The Tequila Sunrise is not one drink but two, which share a common name and two common ingredients but little else. The earliest one, a variation on the Daisy combining tequila, lime juice, crème de cassis, grenadine, and soda water, was created around 1930 at the Agua Caliente racetrack, hotel, spa, and casino complex in Tijuana, Mexico, where it was promoted as a hangover cure. See also Daisy. The drink made it into the more comprehensive cocktail books and, while not quite popular, was nonetheless one of the better-known tequila drinks.
In 1970, however, Bobby Lozoff, bartender at the wildly popular Trident restaurant in Sausalito, California, did not stick to any of those books when he made his first Tequila Sunrise. As was the custom of the house, he simply created his own version. It shared tequila and grenadine with the Mexican version but rounded them out with (according to the earliest published recipe) a splash of gin and a good deal of orange juice, with the grenadine sunk in the orange-colored drink to create a sunrise effect. In 1972, he served this to Mick Jagger of the Rolling Stones, who liked it. The band adopted it, minus the gin, as semi-official drink for their American tour, then just beginning. By the end of the year, the drink was famous, and indeed became one of the linchpins of 1970s American mixology.

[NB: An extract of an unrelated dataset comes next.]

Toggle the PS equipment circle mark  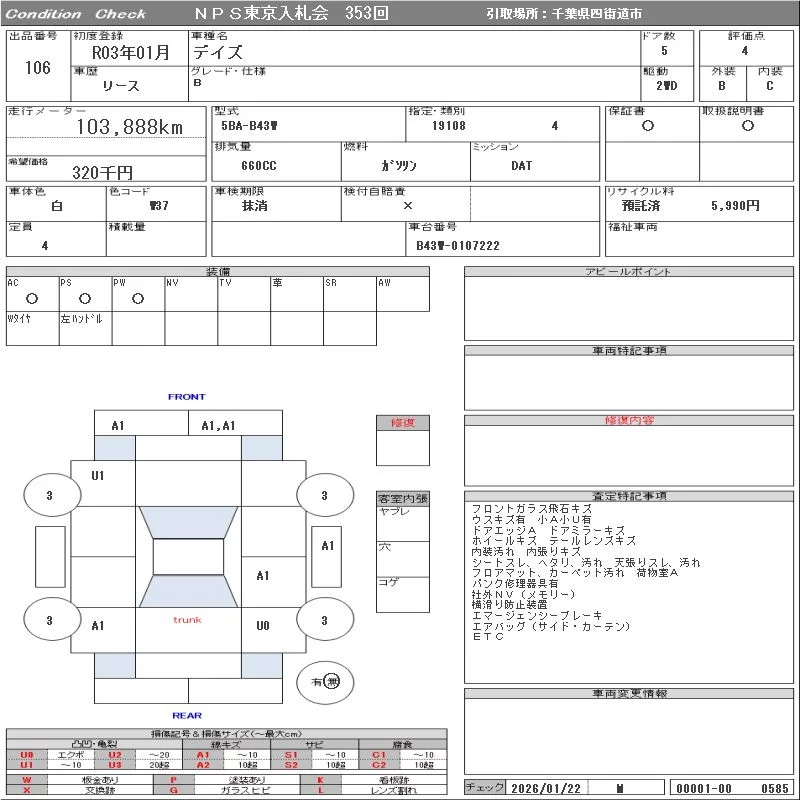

Recipe (Agua Caliente version): Combine 60 ml reposado tequila, juice and shell of ½ lime, 15 ml grenadine, and 5 ml crème de cassis in highball glass.
Recipe (Trident version): Shake with ice 45 ml reposado tequila, 22 ml London dry gin (optional), and 75 ml fresh-squeezed orange juice. Pour into highball glass and add 5–10 ml grenadine, letting it sink to the bottom of the glass.
Bottoms up-y como!, 3rd ed. [Tijuana]: Agua Caliente, n. d.
Greenfield, Robert. S.T.P.: A Journey through America with the Rolling Stones. 1974; repr., New York: Da Capo, 2002.
“People, etc.” Philadelphia Daily News, September 8, 1972, 44.